Being a failure actually puts you in good company.  Babe Ruth, the legendary baseball player had almost twice as many strikeouts as home runs (1,330 and 714 respectively).  Michael Jordan was cut from his high school basketball team.  Thomas Edison attempted to make the lightbulb (depending on who you ask) between 1,000 and 10,000 times.  Abraham Lincoln served one term in the House of Representatives, but ran and lost two races for the  Senate.  Finance guru Dave Ramsey failed as a Real Estate investor and was sued (in his words) “more times than I can count” and lost everything he owned.  Each every one of these people went on to bigger successes than their failures.

What is the commonality? There are 3 lessons these men learned from failure that helped to turn  failure to success:

1) They did not let failure define them.  Each one of these man have quotes about failure that reveal deep insight into the mind of winners.  Thomas Edison (allegedly) said when asked about his multiple failures, I never failed at making the lightbulb.  I found lots of ways to not do it.  Babe Ruth commented about his strikeout records, each strike brings me closer to the next home run.  Successful people do not allow failure to define them.

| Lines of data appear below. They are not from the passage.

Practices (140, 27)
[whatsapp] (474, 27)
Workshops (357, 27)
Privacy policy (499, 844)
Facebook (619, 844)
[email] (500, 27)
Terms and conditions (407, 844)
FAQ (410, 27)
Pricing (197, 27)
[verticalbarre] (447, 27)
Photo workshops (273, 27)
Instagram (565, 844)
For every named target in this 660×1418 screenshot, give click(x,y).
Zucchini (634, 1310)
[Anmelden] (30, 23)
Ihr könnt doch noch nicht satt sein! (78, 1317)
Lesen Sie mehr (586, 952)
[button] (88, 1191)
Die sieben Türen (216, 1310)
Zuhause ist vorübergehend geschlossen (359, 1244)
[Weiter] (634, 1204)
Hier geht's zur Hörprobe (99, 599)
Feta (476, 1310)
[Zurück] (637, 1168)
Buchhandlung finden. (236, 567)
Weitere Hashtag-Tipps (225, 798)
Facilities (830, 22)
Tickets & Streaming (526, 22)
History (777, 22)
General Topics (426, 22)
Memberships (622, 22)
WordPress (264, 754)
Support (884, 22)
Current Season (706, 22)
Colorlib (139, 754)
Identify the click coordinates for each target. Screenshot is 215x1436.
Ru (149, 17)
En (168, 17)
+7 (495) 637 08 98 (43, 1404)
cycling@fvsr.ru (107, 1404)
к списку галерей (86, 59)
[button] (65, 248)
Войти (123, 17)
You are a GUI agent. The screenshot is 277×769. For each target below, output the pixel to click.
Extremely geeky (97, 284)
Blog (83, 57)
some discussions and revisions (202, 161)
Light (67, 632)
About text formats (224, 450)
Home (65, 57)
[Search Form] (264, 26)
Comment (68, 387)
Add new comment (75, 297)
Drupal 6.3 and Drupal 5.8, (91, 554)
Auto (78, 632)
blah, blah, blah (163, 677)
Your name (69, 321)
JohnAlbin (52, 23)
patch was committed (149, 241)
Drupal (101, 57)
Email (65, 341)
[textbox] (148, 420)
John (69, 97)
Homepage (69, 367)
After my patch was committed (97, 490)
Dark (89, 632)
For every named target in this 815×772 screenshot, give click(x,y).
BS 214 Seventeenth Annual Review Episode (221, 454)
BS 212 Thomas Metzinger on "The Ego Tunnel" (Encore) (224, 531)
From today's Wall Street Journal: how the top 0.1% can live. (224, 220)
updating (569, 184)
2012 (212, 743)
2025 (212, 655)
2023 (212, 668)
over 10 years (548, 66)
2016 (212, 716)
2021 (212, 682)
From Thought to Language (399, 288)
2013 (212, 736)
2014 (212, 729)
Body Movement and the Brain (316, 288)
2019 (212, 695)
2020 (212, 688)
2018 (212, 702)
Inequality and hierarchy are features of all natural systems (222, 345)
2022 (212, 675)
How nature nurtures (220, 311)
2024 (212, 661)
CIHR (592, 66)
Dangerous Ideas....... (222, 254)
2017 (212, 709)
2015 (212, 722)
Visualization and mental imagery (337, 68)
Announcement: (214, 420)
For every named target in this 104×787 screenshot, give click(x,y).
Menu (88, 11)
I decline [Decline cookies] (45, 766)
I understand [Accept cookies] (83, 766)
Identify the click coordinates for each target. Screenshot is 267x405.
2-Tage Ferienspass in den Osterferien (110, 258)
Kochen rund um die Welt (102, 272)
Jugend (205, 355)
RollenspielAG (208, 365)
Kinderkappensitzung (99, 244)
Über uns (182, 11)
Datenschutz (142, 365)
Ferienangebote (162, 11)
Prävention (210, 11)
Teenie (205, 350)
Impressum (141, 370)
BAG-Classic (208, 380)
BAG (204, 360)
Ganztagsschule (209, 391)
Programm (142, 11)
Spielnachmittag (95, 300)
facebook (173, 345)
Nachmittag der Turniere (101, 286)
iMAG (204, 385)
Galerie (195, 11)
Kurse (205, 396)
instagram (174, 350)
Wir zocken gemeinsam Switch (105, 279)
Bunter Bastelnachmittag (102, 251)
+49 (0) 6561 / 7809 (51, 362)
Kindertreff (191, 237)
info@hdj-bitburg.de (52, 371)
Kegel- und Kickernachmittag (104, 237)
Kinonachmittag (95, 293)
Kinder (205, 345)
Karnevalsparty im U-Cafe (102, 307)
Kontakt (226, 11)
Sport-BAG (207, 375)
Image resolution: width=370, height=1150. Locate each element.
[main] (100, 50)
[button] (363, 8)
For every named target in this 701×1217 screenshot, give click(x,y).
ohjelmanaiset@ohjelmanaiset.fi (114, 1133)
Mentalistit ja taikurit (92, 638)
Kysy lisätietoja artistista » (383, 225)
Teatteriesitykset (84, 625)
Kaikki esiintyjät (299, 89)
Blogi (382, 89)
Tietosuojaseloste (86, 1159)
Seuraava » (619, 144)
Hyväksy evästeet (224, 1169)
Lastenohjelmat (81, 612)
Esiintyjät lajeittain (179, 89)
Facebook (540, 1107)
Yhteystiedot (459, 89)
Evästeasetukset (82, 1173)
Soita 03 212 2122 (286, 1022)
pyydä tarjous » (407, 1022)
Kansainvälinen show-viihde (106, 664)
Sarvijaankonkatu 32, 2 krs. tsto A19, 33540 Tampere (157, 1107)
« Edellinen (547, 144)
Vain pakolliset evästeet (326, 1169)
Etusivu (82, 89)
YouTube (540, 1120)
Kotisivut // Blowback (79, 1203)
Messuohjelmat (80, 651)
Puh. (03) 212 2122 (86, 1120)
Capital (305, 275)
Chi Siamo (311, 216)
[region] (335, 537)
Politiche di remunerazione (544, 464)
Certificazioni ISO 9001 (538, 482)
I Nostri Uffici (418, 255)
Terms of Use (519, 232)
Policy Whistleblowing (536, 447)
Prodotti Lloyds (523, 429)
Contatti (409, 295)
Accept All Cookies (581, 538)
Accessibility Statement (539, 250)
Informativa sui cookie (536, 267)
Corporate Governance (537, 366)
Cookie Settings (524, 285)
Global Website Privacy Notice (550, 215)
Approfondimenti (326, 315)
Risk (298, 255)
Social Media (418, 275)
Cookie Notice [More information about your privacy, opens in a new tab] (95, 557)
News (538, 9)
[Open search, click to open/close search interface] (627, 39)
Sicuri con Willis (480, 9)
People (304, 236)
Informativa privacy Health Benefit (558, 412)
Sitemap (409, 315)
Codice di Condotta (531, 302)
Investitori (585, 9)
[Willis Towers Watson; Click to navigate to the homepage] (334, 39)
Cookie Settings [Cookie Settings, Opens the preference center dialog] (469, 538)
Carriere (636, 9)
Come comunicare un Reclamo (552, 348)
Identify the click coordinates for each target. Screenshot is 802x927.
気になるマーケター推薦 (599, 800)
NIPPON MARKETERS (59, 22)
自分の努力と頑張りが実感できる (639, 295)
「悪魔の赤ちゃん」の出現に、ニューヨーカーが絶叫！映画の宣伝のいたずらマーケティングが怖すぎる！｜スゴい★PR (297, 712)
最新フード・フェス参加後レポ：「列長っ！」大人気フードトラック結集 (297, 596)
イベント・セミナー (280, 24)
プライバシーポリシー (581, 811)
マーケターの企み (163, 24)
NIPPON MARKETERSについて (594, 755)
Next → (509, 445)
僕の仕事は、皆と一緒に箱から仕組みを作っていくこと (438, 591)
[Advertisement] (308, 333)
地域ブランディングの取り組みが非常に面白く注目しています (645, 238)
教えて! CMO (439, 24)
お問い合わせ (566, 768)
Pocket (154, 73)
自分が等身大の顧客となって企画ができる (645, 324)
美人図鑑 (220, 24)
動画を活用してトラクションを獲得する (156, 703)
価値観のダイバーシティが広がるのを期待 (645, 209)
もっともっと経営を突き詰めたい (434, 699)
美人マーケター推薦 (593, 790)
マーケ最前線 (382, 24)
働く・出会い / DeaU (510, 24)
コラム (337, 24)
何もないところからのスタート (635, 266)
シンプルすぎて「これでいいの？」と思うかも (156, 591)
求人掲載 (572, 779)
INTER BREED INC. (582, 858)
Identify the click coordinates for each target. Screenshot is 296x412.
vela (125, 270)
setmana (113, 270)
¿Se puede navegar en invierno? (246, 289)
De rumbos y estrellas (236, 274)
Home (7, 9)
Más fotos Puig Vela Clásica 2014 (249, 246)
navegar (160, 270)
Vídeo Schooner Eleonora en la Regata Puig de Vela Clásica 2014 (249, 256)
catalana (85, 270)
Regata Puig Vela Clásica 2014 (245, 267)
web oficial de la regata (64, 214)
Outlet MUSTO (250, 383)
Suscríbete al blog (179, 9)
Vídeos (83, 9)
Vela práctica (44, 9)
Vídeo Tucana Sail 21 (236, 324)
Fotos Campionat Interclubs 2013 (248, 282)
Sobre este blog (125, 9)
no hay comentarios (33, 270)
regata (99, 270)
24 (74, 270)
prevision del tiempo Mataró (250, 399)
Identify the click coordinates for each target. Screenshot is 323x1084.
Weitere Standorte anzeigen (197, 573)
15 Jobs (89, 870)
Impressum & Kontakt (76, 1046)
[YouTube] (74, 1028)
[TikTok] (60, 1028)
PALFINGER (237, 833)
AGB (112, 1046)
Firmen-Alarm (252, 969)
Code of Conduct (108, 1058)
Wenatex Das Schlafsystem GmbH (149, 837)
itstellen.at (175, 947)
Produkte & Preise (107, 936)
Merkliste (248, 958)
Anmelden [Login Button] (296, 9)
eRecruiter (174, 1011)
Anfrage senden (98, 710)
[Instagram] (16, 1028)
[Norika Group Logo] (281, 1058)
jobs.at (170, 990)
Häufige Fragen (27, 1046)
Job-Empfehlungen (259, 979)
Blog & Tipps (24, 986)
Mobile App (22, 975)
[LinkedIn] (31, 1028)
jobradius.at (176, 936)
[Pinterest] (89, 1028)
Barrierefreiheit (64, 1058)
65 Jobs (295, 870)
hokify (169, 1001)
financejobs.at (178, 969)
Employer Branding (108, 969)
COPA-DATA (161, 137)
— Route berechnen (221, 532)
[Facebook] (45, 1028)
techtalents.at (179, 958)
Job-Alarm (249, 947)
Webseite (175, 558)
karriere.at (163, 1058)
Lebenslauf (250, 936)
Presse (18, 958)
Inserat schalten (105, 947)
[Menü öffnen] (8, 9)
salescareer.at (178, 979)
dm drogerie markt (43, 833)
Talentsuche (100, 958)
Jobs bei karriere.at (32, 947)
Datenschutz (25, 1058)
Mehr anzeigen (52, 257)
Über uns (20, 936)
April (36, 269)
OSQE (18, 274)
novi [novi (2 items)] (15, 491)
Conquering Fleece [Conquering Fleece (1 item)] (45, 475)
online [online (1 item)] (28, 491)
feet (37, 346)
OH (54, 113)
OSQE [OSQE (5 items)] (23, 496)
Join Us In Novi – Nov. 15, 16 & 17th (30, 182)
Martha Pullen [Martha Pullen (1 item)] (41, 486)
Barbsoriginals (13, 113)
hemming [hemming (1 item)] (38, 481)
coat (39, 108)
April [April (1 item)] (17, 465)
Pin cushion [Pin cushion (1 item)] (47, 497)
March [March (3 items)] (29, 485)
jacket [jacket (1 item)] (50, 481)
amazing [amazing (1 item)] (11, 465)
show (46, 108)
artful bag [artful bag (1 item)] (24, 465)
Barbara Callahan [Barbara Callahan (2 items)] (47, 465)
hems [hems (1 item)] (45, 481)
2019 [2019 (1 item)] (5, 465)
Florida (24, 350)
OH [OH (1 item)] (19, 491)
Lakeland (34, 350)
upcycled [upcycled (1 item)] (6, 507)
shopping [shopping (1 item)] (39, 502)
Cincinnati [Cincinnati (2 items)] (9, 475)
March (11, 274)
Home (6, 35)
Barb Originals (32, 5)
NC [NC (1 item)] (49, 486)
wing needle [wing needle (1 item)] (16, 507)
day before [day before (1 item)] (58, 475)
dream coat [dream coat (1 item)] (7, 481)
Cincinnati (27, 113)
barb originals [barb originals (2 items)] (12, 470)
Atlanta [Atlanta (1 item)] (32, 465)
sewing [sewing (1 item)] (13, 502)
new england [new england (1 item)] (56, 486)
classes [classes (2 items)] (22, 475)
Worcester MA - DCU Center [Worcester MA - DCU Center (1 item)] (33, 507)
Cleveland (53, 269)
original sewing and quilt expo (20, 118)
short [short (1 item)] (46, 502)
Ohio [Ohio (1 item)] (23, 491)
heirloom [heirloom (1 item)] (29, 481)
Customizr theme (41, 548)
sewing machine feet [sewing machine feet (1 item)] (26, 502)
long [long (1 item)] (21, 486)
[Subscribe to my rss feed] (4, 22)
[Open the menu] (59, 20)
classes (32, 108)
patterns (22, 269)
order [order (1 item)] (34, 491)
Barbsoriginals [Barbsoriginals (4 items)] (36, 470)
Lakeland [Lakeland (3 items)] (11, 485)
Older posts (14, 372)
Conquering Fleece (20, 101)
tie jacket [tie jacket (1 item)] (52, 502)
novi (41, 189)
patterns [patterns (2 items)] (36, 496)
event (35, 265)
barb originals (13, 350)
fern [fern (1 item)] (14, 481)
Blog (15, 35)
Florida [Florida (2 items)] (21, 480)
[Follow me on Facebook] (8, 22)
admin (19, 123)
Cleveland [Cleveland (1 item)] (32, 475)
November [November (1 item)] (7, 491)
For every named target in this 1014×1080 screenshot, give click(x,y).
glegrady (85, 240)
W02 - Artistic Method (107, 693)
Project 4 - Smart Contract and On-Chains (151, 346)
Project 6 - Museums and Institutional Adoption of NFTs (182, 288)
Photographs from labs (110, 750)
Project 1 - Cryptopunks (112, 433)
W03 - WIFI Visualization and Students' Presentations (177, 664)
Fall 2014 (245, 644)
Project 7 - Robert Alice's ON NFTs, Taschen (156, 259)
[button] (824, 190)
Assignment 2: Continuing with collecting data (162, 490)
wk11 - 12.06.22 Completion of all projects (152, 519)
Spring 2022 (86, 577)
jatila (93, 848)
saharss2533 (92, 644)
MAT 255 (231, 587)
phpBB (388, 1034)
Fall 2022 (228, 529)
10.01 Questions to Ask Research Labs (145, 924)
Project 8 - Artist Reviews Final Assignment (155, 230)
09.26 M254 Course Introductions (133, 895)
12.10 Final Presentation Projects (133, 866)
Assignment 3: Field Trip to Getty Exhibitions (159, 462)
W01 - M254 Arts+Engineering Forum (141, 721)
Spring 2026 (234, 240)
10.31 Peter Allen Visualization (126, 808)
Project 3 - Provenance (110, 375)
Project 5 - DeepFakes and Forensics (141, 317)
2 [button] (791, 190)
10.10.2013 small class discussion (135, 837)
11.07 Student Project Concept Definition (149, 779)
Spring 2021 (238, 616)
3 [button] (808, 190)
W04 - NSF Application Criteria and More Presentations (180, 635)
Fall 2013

2) They did not give up.  Failure may come knocking at your door, but you do not become a failure until you give up.  Everyone is going to have things that do not come out as they were expected to.  How you respond to them shows your character.  Do you give up, or do you put your head down, power through and work that much harder determined to find success? Successful people do not give up on something that is important to them.

3) They learned from their mistakes.  Success does not simply come to most people.  In fact, those who find success often find it in the midst of failure.  Dave Ramsey talks often about the difficult part of his life, when he was going broke and getting sued.  He decided at that time, he was going to learn about money, and teach others what he learned.  In the process of this, he has personally made millions and teaches others how to manage money, get and stay out of debt, and gain financial peace.  Successful people learn from their mistakes.

The next time something does not go as you planned, don’t think of it as an obstacle that was placed in your path to trip you up, but as a stepping stone that will help you get to the next level of success.

The only difference between a stumbling block and a stepping stone is how high you lift your feet.